Sunday, May 2, 2021

Chickpea, Quinoa and Feta Salad

 8 oz green beans, halved crosswise

Kosher salt

1 cup quinoa

1 sp olive oil

1/4 cup raw sunflower seeds

1 (15.5 oz) can chickpeas, rinsed

4 oz feta, crumbled

2 Tbsp chopped fresh dill

2 Tbsp fresh lemon juice

Toasted Spice Vinaigrette (recipe below)


Cook green beans in a large pot of boiling salted water until crisp-tender, about 4 minutes.  Using a slotted spoon, transfer to a bowl of ice water.

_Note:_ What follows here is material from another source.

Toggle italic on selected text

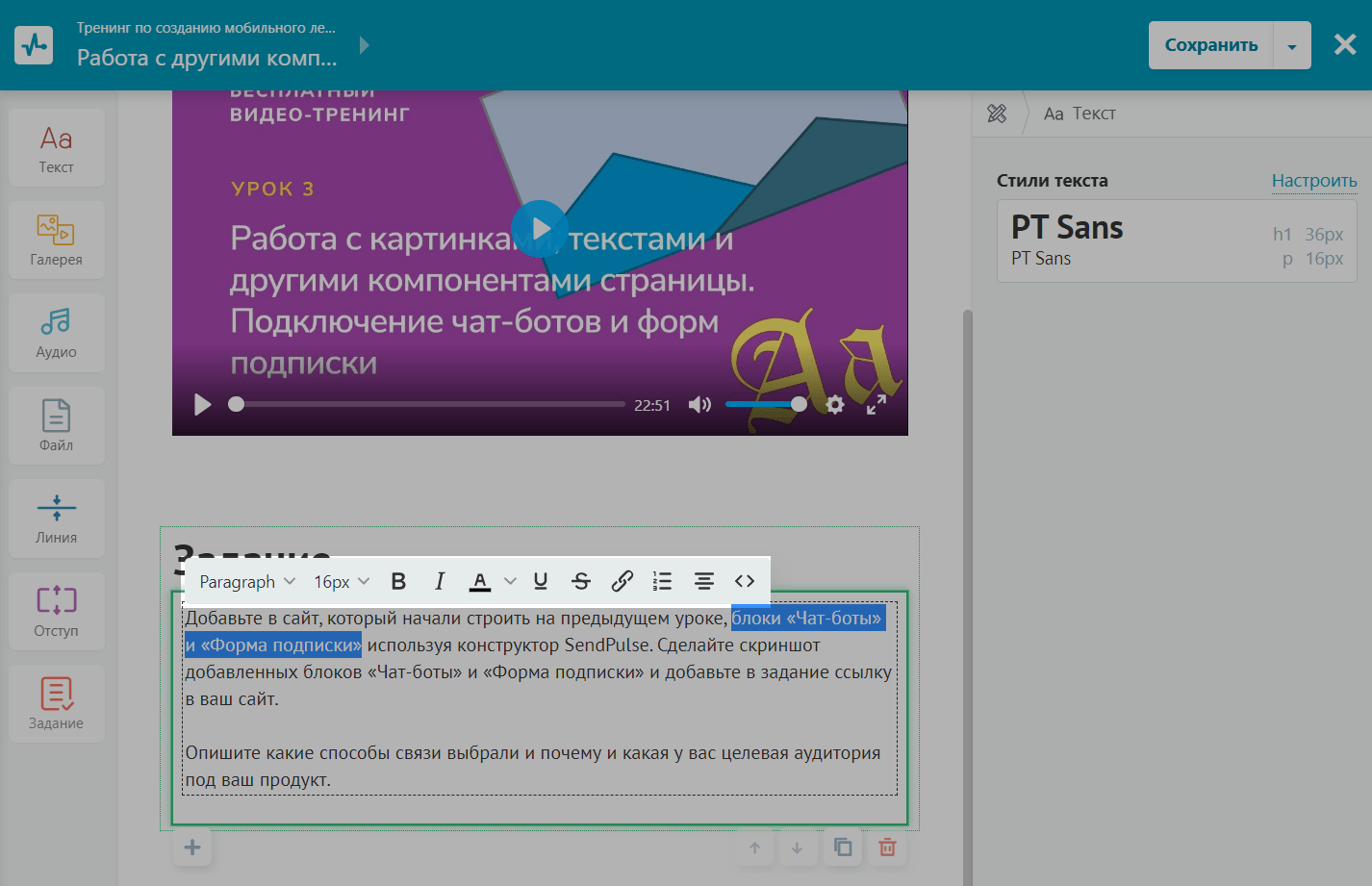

Return water to a boil, add quinoa (or barley, farro or brown rice), and simmer until tender (refer to packaging for timing); drain.  Let cool on a baking sheet.

Heat oil in a small skillet over medium heat.  Cook sunflower seeds, tossing occasionally, until golden brown, about 5 minutes; let cool.

Toss green beans, quinoa, sunflower seeds, chickpeas, feta, dill, lemon juice, and vinaigrette in a large bowl.


Toasted Spice Vinaigrette:

1 tsp coriander seeds

1 tsp cumin seeds

1 tsp fennel seeds

1/4 cup olive oil

2 Tbsp white wine vinegar

1 tsp Dijon mustard

Kosher salt

freshly ground pepper


Toast coriander, cumin, and fennel seeds in a dry small skillet over medium heat, tossing, until fragrant, about 3 minutes.  Let cool, then chop.  Whisk with oil, vinegar, and mustard in a small bowl; season with salt and pepper.

Do ahead: Vinaigrette can be made 4 days ahead.  Cover and chill.